DISPLAX touchscreen film

Behold the Future! Photo Courtesy of DISPLAX

Some of the products I’ve read about lately have covered technologies that are hastening my predictions for the house of tomorrow to fruition. There are two that I have found noteworthy. The first is the Toshiba Satellite E205 laptop, which I saw on an Engadget review. It’s a laptop that wirelessly sends video to a television using an included Netgear Push2TV box connected to the television’s HDMI or component inputs. That device is portable (though not yet as portable as I predicted) and will transmit video directly to another screen. It’s not quite as flexible as what I described either, but I wasn’t predicting this to be the year that the house of the future would arrive. I still have 10 years left for that prediction.

Then there was the announcement that really excited me, the DISPLAX Multitouch Technology (direct link to presskit) made by DISPLAX of Braga, Portugal. This is a technology that turns flat or curved nonconductive surfaces, such as glass, wood or plastic into interactive multitouch surfaces using a thinner than paper, nanowire embedded polymer film. The technology currently supports up to 16 inputs and is scalable from 18 cm up to 3m. (7 inches up to 9.84 feet) It’s also incredibly light. To give an idea of the weight, a 50 inch screen would weigh 300cm or about two thirds of a pound.

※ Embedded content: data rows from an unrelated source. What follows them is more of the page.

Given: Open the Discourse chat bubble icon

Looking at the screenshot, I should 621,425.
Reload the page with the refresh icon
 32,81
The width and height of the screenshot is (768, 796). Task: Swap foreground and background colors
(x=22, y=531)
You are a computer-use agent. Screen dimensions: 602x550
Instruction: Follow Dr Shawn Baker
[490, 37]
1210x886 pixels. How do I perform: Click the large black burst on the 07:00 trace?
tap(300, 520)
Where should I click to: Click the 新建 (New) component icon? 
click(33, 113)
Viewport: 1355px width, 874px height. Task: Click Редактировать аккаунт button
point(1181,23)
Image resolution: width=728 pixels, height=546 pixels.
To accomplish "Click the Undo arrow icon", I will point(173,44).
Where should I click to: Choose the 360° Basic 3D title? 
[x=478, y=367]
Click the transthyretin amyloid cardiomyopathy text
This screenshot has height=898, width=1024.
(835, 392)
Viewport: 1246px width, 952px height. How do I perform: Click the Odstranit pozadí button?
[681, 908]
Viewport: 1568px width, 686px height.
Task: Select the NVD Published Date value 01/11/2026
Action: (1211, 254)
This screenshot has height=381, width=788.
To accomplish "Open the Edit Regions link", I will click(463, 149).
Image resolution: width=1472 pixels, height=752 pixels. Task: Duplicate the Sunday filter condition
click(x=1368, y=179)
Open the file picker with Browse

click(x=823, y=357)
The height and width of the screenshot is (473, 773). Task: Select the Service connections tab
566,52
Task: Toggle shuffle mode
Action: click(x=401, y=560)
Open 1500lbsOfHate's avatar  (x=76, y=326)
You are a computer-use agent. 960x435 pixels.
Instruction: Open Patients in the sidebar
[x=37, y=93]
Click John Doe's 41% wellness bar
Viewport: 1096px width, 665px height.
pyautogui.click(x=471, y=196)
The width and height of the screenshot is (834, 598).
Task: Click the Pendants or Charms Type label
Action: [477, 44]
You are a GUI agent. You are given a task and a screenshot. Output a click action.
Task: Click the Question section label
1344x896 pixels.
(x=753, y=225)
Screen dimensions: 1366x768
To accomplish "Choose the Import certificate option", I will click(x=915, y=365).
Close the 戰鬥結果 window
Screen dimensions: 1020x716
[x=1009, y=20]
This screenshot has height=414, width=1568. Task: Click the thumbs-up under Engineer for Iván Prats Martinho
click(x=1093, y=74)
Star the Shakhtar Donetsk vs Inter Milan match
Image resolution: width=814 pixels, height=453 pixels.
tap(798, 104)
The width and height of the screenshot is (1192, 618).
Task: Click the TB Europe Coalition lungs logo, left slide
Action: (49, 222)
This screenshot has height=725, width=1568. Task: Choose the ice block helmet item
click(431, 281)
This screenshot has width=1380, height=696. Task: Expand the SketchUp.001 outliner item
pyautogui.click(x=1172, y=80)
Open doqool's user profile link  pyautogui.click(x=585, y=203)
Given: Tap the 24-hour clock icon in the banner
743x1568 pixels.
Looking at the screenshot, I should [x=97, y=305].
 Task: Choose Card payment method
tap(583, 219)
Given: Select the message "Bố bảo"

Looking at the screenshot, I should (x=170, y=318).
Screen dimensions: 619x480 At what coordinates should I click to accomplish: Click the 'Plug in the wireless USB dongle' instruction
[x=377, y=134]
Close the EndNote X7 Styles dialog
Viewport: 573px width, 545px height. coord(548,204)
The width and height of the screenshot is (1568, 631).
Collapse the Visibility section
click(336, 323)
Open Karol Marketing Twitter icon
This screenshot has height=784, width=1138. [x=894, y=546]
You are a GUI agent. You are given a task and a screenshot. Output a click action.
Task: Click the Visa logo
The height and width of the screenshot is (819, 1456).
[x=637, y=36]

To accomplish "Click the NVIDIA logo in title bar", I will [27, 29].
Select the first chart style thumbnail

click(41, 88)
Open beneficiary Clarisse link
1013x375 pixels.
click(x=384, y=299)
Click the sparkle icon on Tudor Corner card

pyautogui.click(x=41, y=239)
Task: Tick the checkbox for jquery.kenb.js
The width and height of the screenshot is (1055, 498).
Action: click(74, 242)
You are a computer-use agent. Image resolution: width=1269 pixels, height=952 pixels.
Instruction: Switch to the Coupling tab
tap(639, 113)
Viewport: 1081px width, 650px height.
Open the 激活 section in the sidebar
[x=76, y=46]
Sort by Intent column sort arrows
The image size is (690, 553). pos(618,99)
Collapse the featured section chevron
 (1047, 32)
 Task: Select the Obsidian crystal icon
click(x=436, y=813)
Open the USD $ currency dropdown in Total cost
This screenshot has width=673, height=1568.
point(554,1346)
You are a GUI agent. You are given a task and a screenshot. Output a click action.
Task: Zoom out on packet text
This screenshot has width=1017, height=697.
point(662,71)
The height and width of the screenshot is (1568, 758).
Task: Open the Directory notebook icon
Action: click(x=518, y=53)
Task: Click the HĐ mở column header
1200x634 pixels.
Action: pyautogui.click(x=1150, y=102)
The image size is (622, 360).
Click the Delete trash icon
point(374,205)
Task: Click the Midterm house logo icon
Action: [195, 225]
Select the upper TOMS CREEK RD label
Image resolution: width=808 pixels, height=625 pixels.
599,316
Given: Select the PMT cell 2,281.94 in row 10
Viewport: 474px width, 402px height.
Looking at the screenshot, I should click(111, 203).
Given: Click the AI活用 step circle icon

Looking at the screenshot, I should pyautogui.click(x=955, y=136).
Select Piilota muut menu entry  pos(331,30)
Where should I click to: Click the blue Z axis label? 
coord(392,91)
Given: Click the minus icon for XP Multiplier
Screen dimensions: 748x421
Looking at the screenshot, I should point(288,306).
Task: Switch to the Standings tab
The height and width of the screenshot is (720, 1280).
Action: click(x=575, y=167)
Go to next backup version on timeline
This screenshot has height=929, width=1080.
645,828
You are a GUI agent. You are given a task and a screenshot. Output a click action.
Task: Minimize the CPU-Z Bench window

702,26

Being that light and flexible, the DISPLAX technology could easily be integrated into a table top or even onto the wooden armrest of a couch or applied to a section of wall. There are a lot of possibilities. I can see it or one similar to it being used to overlay an interface onto furniture rather than having independent computer interfaces that we have to interact with. I’m hoping there will eventually be an option to buy and install our own film rather than buying furniture with one already included. I’d hate to have to get rid of a perfectly good table to step into the future. Of course, I’d do it if I had to.